(Parigi). Centinaia di giornalisti si sono radunati a Parigi e Marsiglia mercoledì 16 aprile per rendere omaggio ai quasi 200 reporter palestinesi uccisi a Gaza dall’inizio della guerra, nell’ottobre 2023. La mobilitazione è nata dall’appello di diverse organizzazioni giornalistiche tra cui SNJ, CGT, CFDT, Reporter senza Frontiere (RSF), la Federazione Internazionale dei Giornalisti (IFJ), e numerose redazioni francesi, tra cui l’AFP. In un editoriale pubblicato da Le Monde, le stesse sigle hanno parlato apertamente di una “strage di proporzioni mai viste prima”.
A Parigi i giornalisti si sono distesi simbolicamente sui gradini dell’Opéra Bastille, indossando pettorine della stampa macchiate di rosso e portando foto dei colleghi uccisi. “Gaza, volti, non solo numeri”, si leggeva su un grande cartello. Durante la manifestazione sono stati letti ad alta voce i nomi di tutti i cronisti assassinati dall’inizio del conflitto «Non ci sono mai state così tante vittime nella nostra professione», ha dichiarato Pablo Aiquel, segretario generale del sindacato dei giornalisti francesi, il SNJ-CGT, intervenuto a nome della IFJ. Il sindacalista palestinese Youssef Habash ha parlato esplicitamente di “genocidio” e ha chiesto la fine del blocco sulla Striscia. Thibaut Bruttin, direttore generale di RSF, ha aggiunto: «Non avevo mai visto un conflitto in cui, quando un giornalista muore, si dice che era un terrorista. Questa manifestazione arriva tardi, forse troppo tardi». Anche a Marsiglia, circa 160 persone si sono radunate al Vieux-Port, dove sono stati letti i nomi dei giornalisti palestinesi uccisi, seguiti da un minuto di silenzio.

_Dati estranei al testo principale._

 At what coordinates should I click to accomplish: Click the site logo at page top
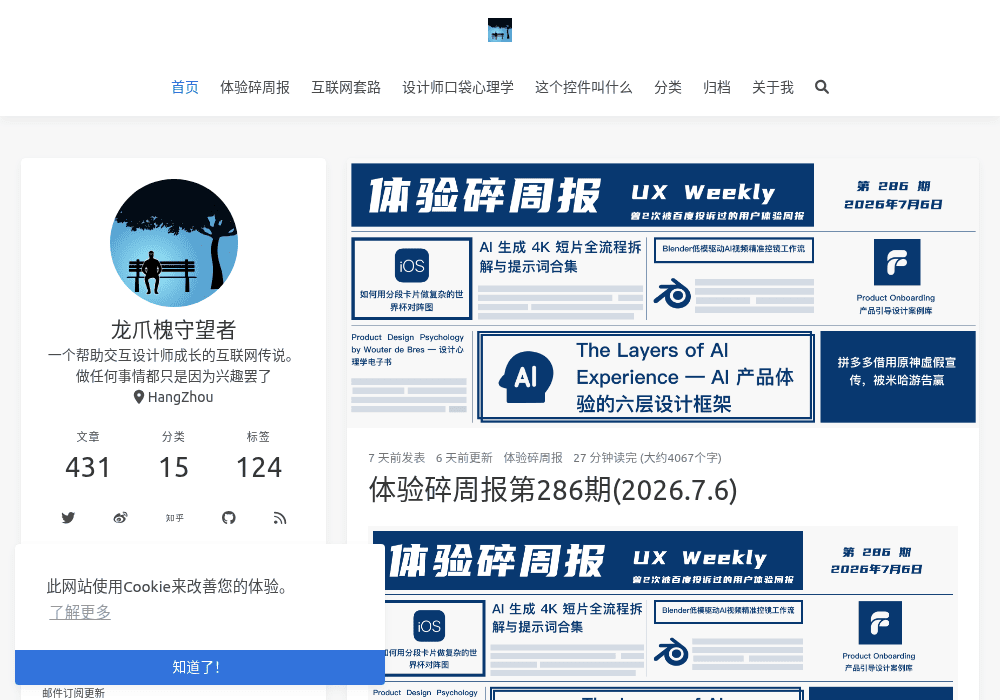pos(500,30)
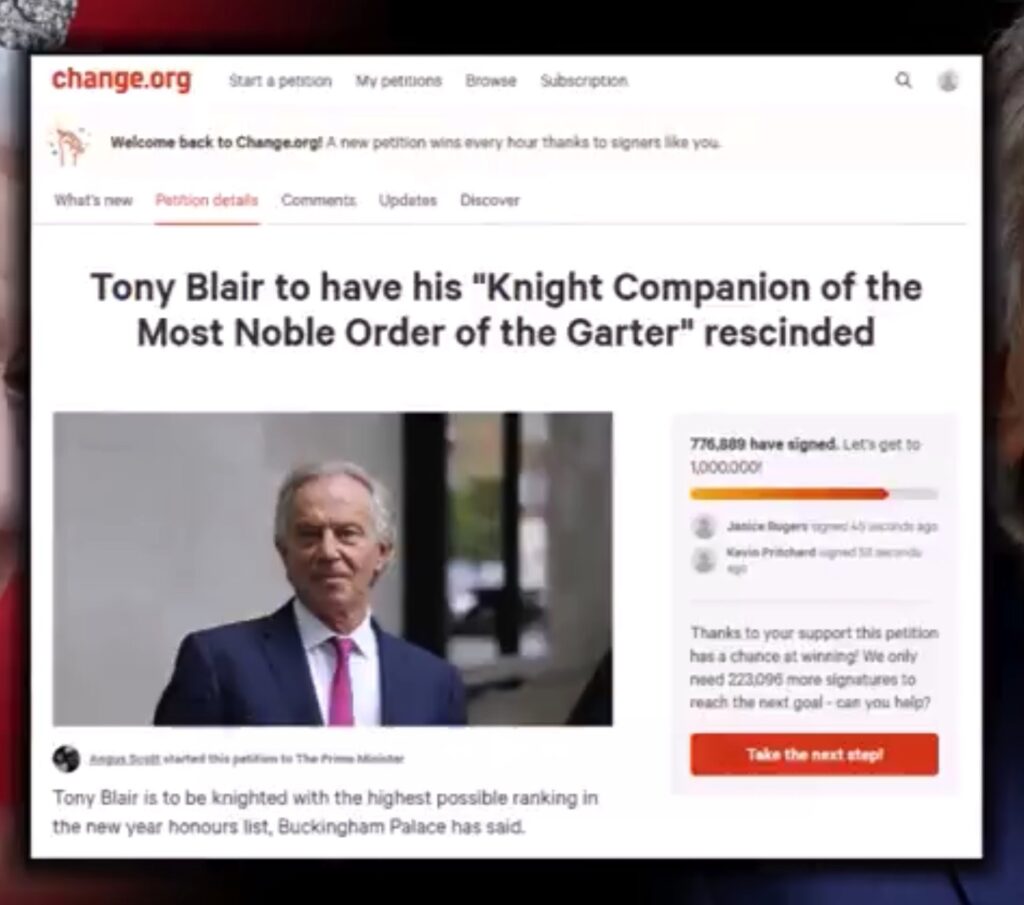This screenshot has width=1024, height=905.
Task: Open My petitions in the top navigation
Action: point(398,81)
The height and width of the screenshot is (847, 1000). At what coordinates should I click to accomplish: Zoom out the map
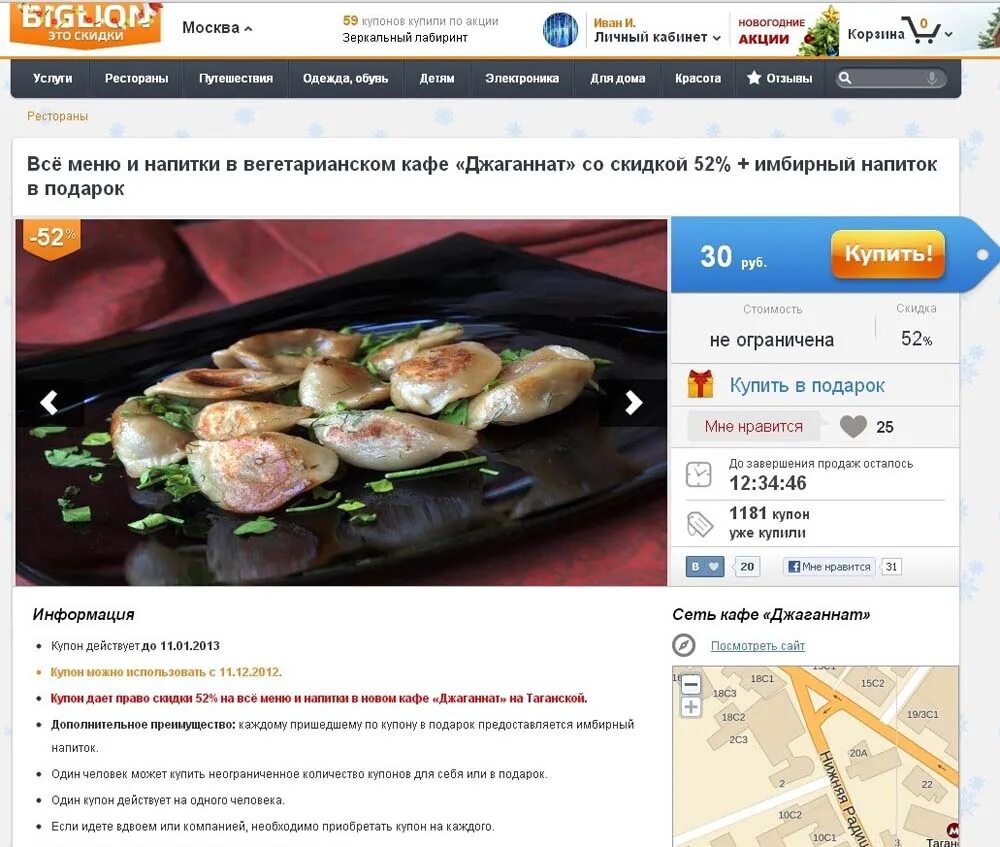coord(691,686)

Il 13 aprile scorso, in un editoriale pubblicato su Le Monde, giornalisti ed associazioni giornalistiche avevano puntato il dito contro il blackout mediatico imposto da Israele su Gaza: «L’esercito israeliano cerca di mettere a tacere, per quanto possibile, i testimoni dei crimini di guerra commessi dalle sue truppe». Nel loro appello, i giornalisti francesi non hanno dimenticato né i colleghi israeliani né quelli libanesi e siriani uccisi nel conflitto, ma sottolineano che “l’urgenza è Gaza”. Chiedono che venga garantito l’accesso alla stampa internazionale e che si ponga fine all’impunità. Ricordano infine Shireen Abu Akleh, la reporter di Al-Jazeera uccisa a Jenin nel 2022 da un proiettile israeliano. Anche in Cisgiordania, denunciano, la libertà di stampa è sotto attacco. «La stampa non può restare in silenzio mentre chi la esercita viene sistematicamente eliminato. L’informazione è un diritto, la memoria un dovere», è il monito finale lanciato dal collettivo di giornalisti.
Il tributo più toccante è arrivato dalla lettura delle parole postume del giornalista 23enne Hossam Shabat, corrispondente per Al-Jazeera: “Se state leggendo questo, significa che sono stato ucciso”. Il giornalista è stato centrato da un attacco aereo mentre viaggiava in auto, identificabile con la scritta “TV”. Come lui, decine di altri cronisti sono stati uccisi con microfono, mentre scrivevano al computer o telecamera in mano, tra cui Ahmed Al-Louh (Al-Jazeera), Ibrahim Mouhareb (Al-Hadath) e Wafa Al-Udaini, fondatrice del collettivo 16-Octobre. Tutti indossavano giubbotti con la scritta “Press”, molti erano stati minacciati da fonti ufficiali israeliane, che li accusavano, senza prove, di legami con Hamas. Il dogma “giornalista terrorista” e’ servito a Tsahal per eliminare senza fronzoli e vincoli giuridici testimoni scomodi di una sporca e sanguinosa guerra.